How to complete this task
The lines to be set down run from the line containing "Given: Click the" through the final line of the data below; print them exactly and print nothing else.

Collected data entries
<<<<

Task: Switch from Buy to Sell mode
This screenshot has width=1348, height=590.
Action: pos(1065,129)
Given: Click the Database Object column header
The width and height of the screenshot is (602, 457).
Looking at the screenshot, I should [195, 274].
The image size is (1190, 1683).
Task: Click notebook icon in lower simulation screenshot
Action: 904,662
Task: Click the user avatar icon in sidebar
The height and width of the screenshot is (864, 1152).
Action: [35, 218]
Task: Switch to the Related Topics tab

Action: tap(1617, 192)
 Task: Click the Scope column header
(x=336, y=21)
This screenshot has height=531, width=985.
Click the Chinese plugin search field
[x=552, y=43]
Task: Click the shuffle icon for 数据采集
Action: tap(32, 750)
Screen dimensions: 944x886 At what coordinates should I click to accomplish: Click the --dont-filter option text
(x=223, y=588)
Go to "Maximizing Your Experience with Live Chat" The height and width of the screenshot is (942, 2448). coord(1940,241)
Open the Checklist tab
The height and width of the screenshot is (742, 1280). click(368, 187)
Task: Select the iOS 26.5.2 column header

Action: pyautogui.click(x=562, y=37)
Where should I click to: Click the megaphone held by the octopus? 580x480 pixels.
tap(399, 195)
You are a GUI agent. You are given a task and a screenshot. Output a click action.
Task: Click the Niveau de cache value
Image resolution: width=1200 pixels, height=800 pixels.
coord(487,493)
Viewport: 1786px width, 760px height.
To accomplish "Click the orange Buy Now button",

>>>>

Exercise output
Given: Click the Database Object column header
The width and height of the screenshot is (602, 457).
Looking at the screenshot, I should [195, 274].
The image size is (1190, 1683).
Task: Click notebook icon in lower simulation screenshot
Action: 904,662
Task: Click the user avatar icon in sidebar
The height and width of the screenshot is (864, 1152).
Action: [35, 218]
Task: Switch to the Related Topics tab

Action: tap(1617, 192)
 Task: Click the Scope column header
(x=336, y=21)
This screenshot has height=531, width=985.
Click the Chinese plugin search field
[x=552, y=43]
Task: Click the shuffle icon for 数据采集
Action: tap(32, 750)
Screen dimensions: 944x886 At what coordinates should I click to accomplish: Click the --dont-filter option text
(x=223, y=588)
Go to "Maximizing Your Experience with Live Chat" The height and width of the screenshot is (942, 2448). coord(1940,241)
Open the Checklist tab
The height and width of the screenshot is (742, 1280). click(368, 187)
Task: Select the iOS 26.5.2 column header

Action: pyautogui.click(x=562, y=37)
Where should I click to: Click the megaphone held by the octopus? 580x480 pixels.
tap(399, 195)
You are a GUI agent. You are given a task and a screenshot. Output a click action.
Task: Click the Niveau de cache value
Image resolution: width=1200 pixels, height=800 pixels.
coord(487,493)
Viewport: 1786px width, 760px height.
To accomplish "Click the orange Buy Now button",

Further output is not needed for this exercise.